Returning to the port with plenty of time to buy a ticket and board the ferry, it strikes me how stressful the traffic is here. Vehicles race around and would run you down if you happen to get in their way. Rhodes is only a small place, so I dread to think what its going to be like in Athens.

The same guy I spoke to this morning sells me my ticket and directs me to the ship and I now sit on board writing this. The economy fare doesn't include a birth, so I suspect I'll be sleeping in one of these seats tonight. I hope the food is good and not overpriced after such a light lunch. Meanwhile I'm extremely thirsty. The café having not served me complimentary glasses of water.

At the bar there's a woman holding things up by trying to pay for a one euro twenty cup of coffee with a hundred euro note. I'm dying of thirst while the barista tries finding change. Then the man after her is so undecided and fussy about which card to use in payment. Come on now please. I should have been to a supermarket and got water, but I'll let you in on a secret, it isn't easy to be in the supermarket and be updating this journal simultaneously at the same time. As it is, the half litre bottle come to a reasonable fifty cents.

My feet are still damp from this morning. I'm hoping they don't smell when I take my shoes off. Meanwhile the safety announcements are ongoing. The English, a miss-translation, goes "...for safety, press your lifejacket down if you have to jump from a high altitude..." Surely that should be "from a height."

Out through the window as the ship is sailing, I see bare mountainous islands. It must be hot there in Summer without any shade. I try concentrating on my book but every few minutes that tannoy goes ding-dong, with some announcement or other like, "the restaurant on deck..... is opening...." Then the two year old boy in the next seat begins to ball his head off in one continuous sob that drills into my brain making concentration impossible.
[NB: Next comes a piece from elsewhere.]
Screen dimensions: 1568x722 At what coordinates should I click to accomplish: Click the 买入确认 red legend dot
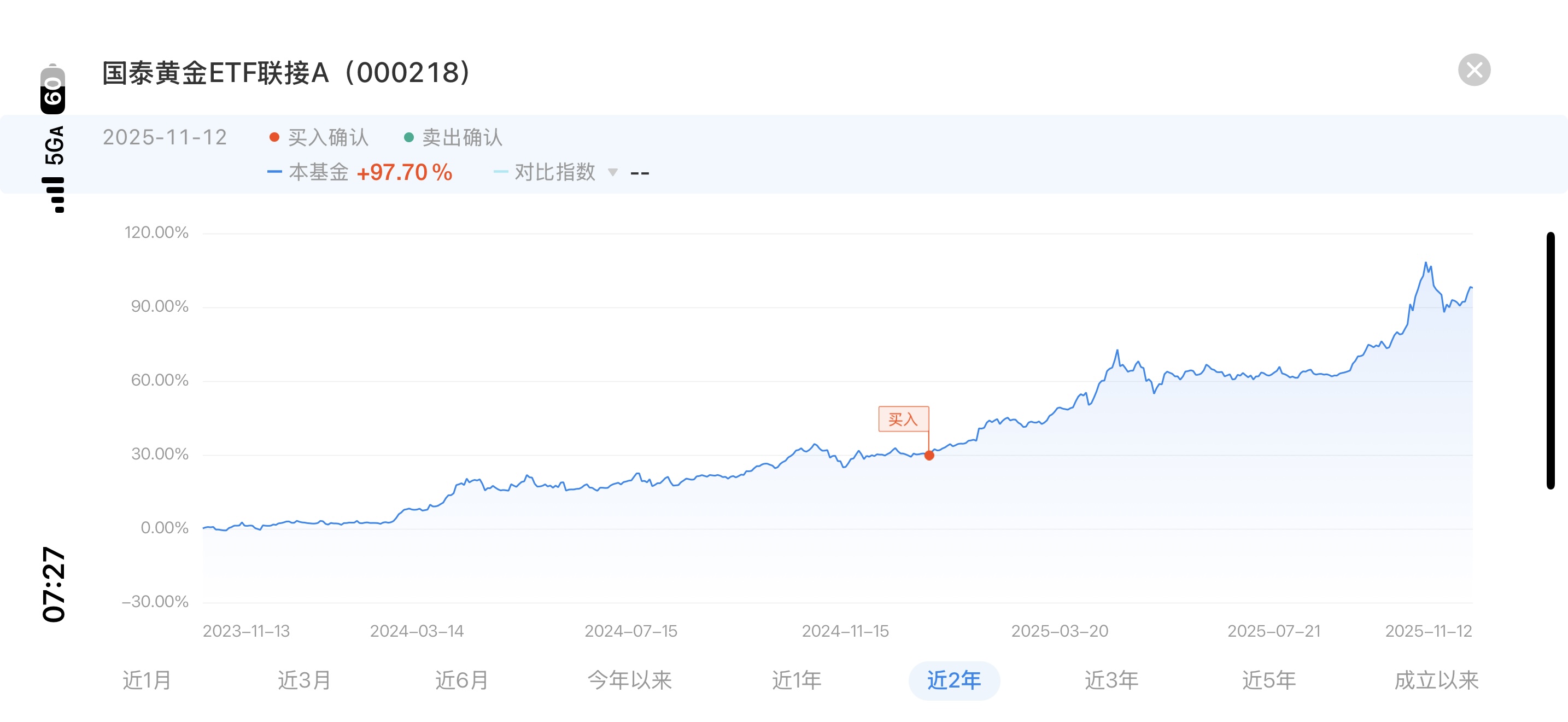[274, 138]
Later I try out the cafeteria. The food looks tired. I opt for something which is grey with dark green in the juice, looks like spinach and the meat is lamb when I ask. Along with rice its nine euros and not wanting to drink another bottle of water, I point out a 33 cl can of Amstel beer in the fridge. It come to a stupendous two euros ninety. suffice to say I don't have a second one.

When I get up and leave I go to another lounge without kids and in there see a Korean couple I saw on Sunday's ferry from Marmaris. They recognise me and calls me over to their table. Of the two, he speaks only a little English, tells me his name is Lee and wife Ran. He is fifty-four and a retired teacher from Korea's third biggest city.